集塵フィルタ120は、流入口122aを有した厚紙やプラスチック等で構成された四辺形の支持板122と、紙、布、獣毛やプラスチック材等の不織布等で構成された通気性のある袋部材121と、支持板122に取り付けられたシール部材123を備える。袋部材121は支持板122の裏面側に接着されている。実施例2では、シール部材123は四辺形の支持板122のうち何れか一片に取り付けられている。また、実施例2では、シール部材123は支持板122に取り付けられているが、袋部材121の一部に接着して取り付けるようにしても良い。
袋部材121と支持板122の接着部分は、支持板122の全体に亘っておらず、支持板122の外周部分は袋部材121と接着していない。袋部材121は支持板122の開口部周りに接着されている。

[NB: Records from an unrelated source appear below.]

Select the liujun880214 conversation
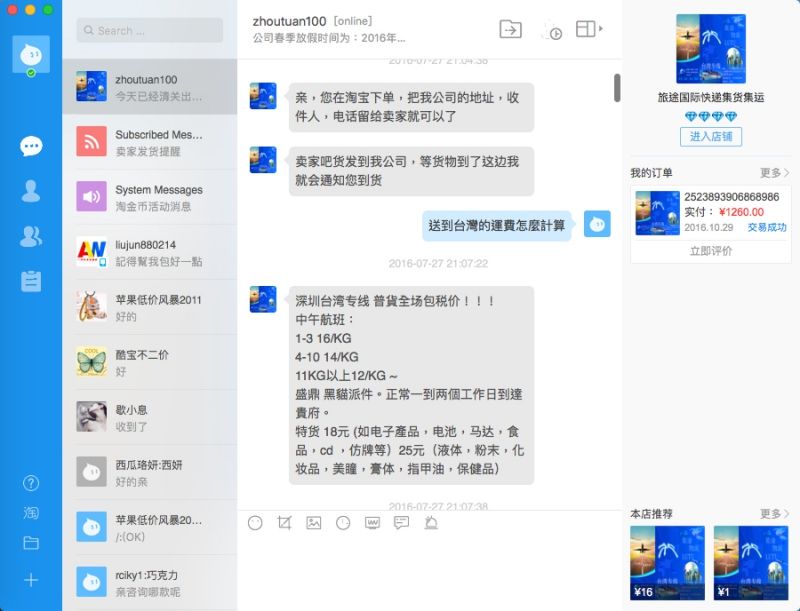 click(x=149, y=252)
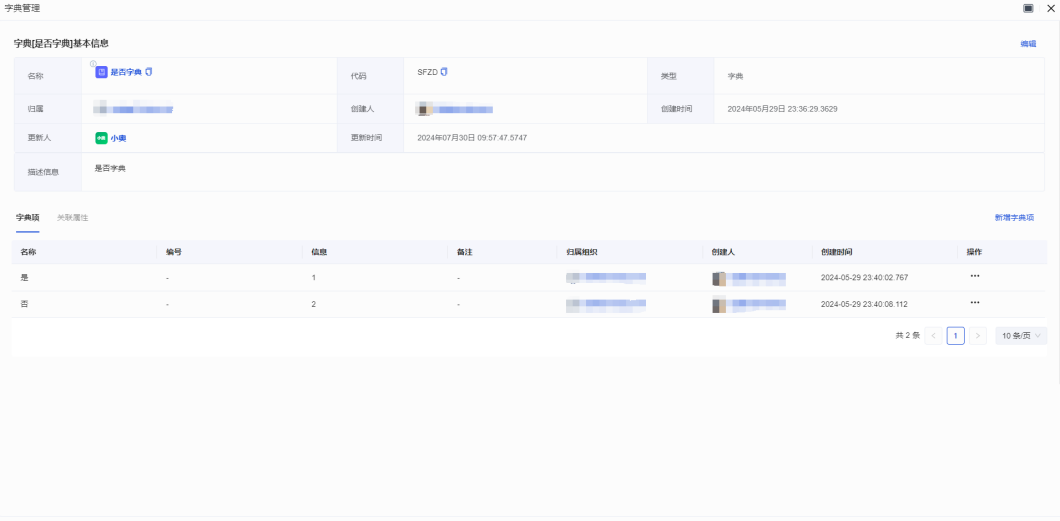Open the more actions menu for row 否
1060x521 pixels.
(x=975, y=303)
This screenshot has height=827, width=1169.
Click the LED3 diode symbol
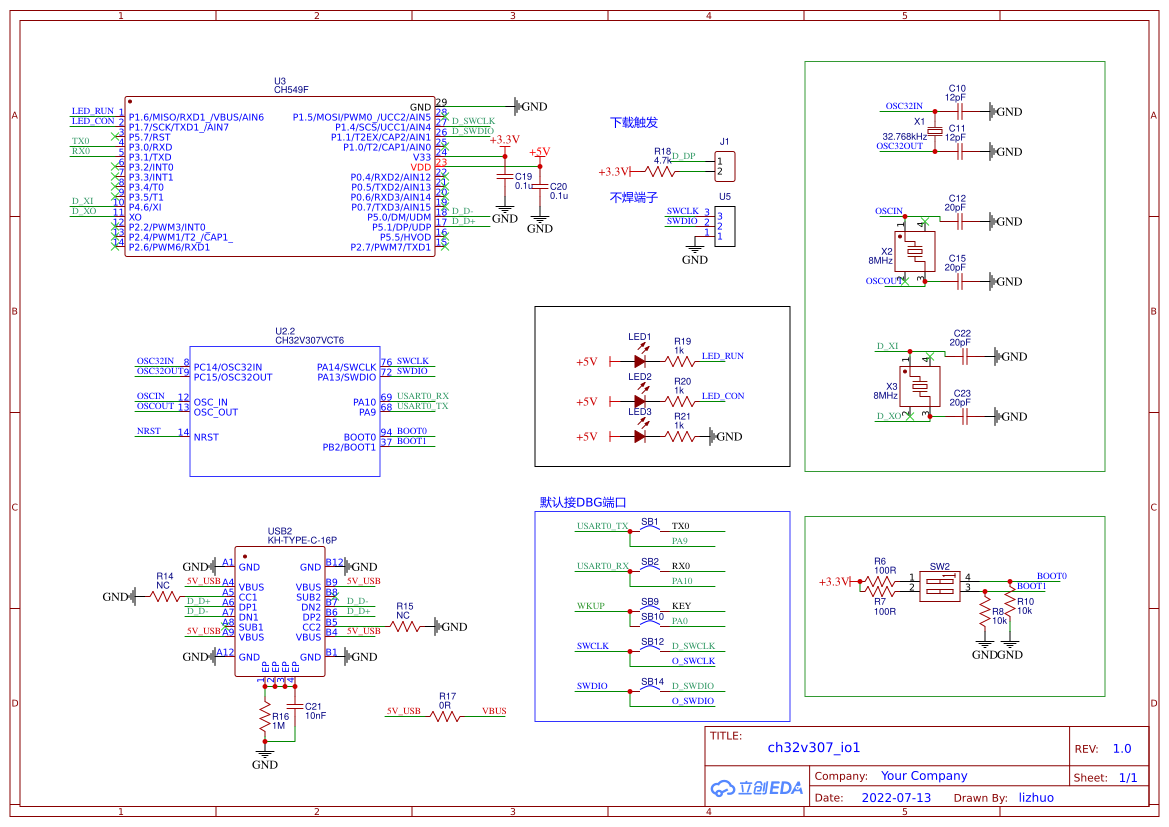pyautogui.click(x=639, y=436)
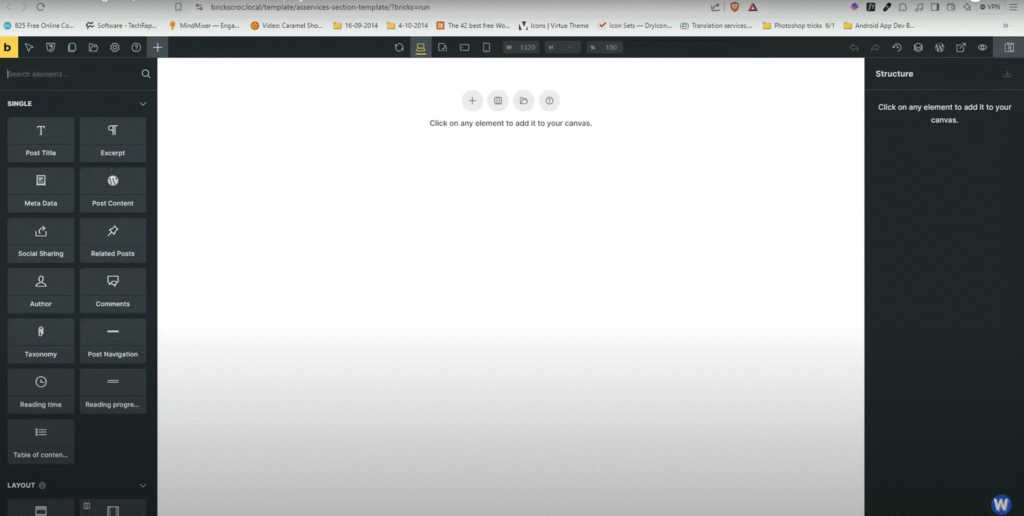This screenshot has height=516, width=1024.
Task: Collapse the Single elements category
Action: click(x=143, y=104)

支持板122は電気掃除機1の集塵部12に装着する際、支持板クランプ104の爪部に引っ掛かり固定されるが、支持板122の外周端部まで袋部材121が接着していると、支持板122と支持板クランプ104の爪部を引っ掛けることができず、また、支持板クランプ104の爪部で袋部材121を傷付ける虞がある。このため、実施例2では支持板122の外周部分は袋部材121と接着していない。支持板122と袋部材121とが接着しない部分は、少なくとも支持板122の一辺、すなわち支持板クランプ104の爪部に引っ掛かる側の辺は必要であるが、その他の辺は支持板122の端部まで接着されていても良い。
シール部材123は、支持板122と袋部材121とが接着されていない部分の支持板122の裏面側に取り付けられている。実施例2では支持板122の裏面上側としている。支持板122の裏面上側にシール部材123を接着する場合には、支持板122の端部付近は接着しない方が好ましい。この理由は、支持板122の上側は、支持板クランプ104の爪部に引っ掛かり固定されるので、シール部材123を傷付けないためにも、支持板クランプ104の爪部に引っ掛かる部分は、支持板122とシール部材123とは接着させない方が好ましい。
シール部材123は、粘着面である糊を有するシール部124と、粘着面を被う剥離紙125(剥離部)を備える。シール部124と剥離紙125とは糊を境として、支持板122の前面側に剥離紙125が、支持板122の裏面側にシール部124が位置するように配置されている。剥離紙125には、電気掃除機1の支持板クランプ104に設けた突起部104aに引掛けるための引っ掛け穴126が形成されている。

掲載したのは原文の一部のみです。